** Opening Exercise input block **
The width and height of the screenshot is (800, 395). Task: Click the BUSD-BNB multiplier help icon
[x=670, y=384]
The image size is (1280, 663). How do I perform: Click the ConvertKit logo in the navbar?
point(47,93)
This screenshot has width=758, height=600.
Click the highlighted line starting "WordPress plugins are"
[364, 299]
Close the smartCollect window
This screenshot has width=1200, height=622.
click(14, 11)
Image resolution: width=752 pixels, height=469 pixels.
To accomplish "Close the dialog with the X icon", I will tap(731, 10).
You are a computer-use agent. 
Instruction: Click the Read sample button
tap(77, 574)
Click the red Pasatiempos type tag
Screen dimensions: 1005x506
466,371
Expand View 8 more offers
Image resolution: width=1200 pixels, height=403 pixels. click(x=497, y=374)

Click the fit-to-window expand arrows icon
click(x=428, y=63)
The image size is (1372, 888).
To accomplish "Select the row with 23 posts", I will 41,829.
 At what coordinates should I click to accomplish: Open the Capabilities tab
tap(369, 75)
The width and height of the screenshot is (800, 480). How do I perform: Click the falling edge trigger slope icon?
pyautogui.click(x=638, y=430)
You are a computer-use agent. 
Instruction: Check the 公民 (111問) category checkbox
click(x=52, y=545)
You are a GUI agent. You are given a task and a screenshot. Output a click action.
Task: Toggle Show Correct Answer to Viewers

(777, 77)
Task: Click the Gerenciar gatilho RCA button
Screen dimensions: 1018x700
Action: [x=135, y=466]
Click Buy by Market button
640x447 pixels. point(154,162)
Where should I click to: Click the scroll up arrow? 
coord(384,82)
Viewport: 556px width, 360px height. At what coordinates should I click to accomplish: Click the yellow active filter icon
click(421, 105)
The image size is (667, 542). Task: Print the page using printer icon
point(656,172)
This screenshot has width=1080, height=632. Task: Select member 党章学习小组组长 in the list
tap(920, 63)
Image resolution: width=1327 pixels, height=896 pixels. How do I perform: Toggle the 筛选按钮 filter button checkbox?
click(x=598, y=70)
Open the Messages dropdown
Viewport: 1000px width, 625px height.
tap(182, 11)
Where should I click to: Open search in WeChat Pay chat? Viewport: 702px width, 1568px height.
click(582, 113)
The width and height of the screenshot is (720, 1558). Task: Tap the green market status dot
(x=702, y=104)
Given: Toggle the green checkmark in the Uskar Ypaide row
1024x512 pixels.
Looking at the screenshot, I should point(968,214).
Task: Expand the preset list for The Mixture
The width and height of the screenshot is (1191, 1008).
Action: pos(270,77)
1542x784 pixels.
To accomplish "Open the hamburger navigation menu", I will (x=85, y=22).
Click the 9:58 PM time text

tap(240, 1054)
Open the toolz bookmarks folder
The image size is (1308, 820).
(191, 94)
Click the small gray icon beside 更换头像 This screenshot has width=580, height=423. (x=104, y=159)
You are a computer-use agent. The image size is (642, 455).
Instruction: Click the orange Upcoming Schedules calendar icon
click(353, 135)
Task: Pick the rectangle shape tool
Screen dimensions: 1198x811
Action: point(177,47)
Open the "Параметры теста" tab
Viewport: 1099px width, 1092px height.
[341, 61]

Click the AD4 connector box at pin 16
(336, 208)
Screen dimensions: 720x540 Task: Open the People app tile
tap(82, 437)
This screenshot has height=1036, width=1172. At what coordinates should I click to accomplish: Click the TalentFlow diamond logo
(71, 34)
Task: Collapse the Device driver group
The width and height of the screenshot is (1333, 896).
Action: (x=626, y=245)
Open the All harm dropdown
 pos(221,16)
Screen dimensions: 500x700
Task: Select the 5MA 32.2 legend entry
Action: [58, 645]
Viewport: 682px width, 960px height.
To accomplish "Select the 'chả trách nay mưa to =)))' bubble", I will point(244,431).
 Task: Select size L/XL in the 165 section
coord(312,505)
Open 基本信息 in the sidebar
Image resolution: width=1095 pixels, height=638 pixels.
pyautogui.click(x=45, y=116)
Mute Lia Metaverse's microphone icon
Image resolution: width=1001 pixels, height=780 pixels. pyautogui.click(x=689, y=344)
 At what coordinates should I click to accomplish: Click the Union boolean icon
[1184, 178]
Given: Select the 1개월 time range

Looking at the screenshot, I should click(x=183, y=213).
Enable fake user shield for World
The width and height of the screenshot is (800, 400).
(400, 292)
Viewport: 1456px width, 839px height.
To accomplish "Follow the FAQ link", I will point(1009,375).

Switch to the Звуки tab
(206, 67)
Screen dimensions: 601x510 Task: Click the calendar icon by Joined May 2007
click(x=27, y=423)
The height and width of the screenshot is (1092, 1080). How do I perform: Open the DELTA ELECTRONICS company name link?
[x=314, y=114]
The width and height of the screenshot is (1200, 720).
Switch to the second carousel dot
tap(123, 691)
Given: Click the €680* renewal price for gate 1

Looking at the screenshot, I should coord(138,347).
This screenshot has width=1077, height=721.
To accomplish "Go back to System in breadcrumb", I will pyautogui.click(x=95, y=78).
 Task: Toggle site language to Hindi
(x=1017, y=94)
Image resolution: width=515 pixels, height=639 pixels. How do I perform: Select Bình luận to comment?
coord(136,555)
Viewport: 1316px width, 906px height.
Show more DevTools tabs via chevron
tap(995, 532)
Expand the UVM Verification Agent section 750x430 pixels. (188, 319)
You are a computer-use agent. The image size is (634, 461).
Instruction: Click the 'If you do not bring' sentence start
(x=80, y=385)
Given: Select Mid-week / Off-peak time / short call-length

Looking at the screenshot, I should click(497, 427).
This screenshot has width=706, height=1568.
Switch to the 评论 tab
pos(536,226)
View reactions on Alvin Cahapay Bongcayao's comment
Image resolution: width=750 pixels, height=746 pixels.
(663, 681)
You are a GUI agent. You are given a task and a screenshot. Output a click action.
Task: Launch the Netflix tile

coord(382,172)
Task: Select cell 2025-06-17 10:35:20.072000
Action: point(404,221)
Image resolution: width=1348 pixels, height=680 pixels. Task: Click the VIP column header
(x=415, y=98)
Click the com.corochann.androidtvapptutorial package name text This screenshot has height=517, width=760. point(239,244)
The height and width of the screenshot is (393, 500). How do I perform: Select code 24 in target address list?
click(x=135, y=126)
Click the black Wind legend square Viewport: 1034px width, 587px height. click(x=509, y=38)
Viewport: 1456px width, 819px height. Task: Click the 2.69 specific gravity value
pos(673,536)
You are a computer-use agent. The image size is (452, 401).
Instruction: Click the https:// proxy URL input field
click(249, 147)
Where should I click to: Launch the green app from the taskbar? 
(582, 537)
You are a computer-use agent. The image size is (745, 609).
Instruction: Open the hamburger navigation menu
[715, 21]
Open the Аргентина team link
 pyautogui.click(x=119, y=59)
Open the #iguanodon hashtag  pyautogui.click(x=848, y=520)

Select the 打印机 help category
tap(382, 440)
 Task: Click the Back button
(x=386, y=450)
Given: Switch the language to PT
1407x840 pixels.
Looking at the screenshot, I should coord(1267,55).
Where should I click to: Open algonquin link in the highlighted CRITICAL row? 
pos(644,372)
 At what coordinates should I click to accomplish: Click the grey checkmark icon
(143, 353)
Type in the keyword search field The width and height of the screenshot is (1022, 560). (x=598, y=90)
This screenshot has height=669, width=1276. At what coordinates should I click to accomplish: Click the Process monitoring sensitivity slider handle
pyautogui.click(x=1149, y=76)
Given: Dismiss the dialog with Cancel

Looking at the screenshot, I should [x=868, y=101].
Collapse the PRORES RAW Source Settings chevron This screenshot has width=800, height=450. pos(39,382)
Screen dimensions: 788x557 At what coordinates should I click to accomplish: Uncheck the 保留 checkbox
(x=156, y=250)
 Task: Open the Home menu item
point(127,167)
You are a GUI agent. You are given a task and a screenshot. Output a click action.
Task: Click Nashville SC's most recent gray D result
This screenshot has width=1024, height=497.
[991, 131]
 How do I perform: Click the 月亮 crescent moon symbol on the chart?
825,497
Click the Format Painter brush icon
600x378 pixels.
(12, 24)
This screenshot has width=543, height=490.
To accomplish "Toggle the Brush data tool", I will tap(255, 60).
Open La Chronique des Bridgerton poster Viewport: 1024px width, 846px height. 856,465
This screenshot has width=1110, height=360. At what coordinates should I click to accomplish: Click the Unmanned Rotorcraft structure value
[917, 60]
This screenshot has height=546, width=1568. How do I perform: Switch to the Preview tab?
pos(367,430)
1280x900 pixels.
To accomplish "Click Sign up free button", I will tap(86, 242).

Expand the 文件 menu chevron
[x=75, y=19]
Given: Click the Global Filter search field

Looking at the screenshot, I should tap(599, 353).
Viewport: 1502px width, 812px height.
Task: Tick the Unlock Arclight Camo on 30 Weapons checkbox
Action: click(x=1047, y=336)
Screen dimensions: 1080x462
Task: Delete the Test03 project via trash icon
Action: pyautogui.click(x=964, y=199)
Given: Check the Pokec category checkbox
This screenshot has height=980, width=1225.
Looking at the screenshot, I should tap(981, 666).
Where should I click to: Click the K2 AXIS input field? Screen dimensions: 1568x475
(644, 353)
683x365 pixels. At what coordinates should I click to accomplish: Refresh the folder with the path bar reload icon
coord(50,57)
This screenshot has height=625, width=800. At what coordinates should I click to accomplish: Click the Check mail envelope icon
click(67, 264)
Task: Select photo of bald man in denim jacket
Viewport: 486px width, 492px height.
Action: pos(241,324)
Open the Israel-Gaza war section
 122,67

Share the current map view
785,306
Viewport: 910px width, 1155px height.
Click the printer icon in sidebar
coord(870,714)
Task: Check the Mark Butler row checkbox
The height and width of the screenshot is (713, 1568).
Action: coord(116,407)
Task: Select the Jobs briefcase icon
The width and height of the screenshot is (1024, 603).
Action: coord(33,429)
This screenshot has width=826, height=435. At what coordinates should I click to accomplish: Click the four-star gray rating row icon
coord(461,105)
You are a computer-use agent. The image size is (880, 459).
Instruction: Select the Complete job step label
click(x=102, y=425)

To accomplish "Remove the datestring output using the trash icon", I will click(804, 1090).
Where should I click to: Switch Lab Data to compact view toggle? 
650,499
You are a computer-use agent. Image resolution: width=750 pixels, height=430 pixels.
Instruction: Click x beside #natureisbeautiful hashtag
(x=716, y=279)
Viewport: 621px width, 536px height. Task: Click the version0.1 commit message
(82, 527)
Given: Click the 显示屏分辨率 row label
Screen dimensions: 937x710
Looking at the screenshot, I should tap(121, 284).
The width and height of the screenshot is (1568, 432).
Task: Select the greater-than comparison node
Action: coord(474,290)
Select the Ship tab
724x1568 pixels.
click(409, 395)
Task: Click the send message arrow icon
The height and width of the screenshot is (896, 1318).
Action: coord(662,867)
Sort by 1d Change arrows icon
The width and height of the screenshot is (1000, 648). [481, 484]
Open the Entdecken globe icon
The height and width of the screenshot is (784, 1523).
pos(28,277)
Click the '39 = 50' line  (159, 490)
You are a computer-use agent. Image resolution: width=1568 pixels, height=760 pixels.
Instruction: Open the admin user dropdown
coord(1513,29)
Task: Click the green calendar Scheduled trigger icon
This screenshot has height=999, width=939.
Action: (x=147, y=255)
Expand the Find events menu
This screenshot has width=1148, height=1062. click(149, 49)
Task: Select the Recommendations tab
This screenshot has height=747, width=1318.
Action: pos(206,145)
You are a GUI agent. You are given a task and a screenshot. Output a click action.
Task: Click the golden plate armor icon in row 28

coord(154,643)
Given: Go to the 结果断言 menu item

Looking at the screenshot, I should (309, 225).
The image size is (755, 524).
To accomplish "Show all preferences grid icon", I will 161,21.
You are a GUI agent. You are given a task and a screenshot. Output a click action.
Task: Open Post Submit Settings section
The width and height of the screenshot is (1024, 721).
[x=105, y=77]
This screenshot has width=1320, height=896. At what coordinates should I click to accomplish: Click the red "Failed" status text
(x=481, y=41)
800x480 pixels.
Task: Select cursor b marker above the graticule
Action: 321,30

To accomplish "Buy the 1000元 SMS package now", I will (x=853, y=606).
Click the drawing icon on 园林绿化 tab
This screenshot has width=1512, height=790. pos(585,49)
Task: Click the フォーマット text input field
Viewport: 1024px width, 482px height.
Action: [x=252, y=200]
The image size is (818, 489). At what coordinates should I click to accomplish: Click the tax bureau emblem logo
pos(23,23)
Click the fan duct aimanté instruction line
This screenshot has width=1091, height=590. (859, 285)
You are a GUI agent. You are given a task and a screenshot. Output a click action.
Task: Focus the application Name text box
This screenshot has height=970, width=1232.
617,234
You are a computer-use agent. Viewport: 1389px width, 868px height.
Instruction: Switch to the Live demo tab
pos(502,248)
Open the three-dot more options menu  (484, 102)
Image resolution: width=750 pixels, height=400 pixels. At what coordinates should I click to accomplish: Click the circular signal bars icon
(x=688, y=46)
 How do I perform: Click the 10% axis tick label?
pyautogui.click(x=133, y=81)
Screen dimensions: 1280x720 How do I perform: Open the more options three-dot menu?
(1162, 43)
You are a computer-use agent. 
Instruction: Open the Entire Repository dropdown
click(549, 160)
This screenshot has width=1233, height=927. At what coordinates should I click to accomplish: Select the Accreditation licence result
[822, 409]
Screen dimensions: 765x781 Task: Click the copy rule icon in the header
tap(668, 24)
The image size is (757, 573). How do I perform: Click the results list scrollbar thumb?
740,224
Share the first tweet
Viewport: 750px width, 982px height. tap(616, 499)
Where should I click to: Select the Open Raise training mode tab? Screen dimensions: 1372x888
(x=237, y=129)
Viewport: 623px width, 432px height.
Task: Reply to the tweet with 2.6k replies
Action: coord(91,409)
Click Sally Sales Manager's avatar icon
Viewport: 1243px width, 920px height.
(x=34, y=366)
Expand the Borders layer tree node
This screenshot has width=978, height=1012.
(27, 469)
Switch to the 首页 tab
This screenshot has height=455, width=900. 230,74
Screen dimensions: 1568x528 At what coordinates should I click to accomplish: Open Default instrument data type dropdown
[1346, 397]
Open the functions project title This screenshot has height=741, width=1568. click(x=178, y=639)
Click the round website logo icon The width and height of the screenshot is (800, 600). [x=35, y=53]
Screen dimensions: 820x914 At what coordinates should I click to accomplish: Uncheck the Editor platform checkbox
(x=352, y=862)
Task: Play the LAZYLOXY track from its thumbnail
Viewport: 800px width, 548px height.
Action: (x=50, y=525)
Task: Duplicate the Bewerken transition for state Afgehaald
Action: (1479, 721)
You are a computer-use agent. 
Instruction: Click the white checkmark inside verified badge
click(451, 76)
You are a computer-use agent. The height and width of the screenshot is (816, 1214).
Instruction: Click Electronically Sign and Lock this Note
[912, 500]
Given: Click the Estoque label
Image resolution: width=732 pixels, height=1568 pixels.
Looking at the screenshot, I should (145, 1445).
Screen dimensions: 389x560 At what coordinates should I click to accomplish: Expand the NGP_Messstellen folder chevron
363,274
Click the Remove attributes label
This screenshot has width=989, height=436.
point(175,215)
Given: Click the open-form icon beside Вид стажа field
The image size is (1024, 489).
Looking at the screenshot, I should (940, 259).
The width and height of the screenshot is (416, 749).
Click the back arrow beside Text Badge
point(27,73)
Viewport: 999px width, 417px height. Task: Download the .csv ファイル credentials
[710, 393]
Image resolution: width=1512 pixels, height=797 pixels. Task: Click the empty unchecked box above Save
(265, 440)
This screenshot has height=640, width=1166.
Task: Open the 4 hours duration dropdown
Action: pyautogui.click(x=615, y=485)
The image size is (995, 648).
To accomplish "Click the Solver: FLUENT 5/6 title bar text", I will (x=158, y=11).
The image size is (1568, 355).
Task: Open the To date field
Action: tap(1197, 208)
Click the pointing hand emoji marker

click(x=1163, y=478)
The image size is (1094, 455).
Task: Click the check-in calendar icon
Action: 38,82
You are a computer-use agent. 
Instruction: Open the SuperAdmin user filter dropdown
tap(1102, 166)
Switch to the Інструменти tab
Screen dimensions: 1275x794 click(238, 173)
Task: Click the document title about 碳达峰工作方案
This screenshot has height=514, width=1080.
** Closing Exercise input block **
§ Task statement
Count how many lines above hold the word "package", then reply with that number alone.

§ Problem solution
2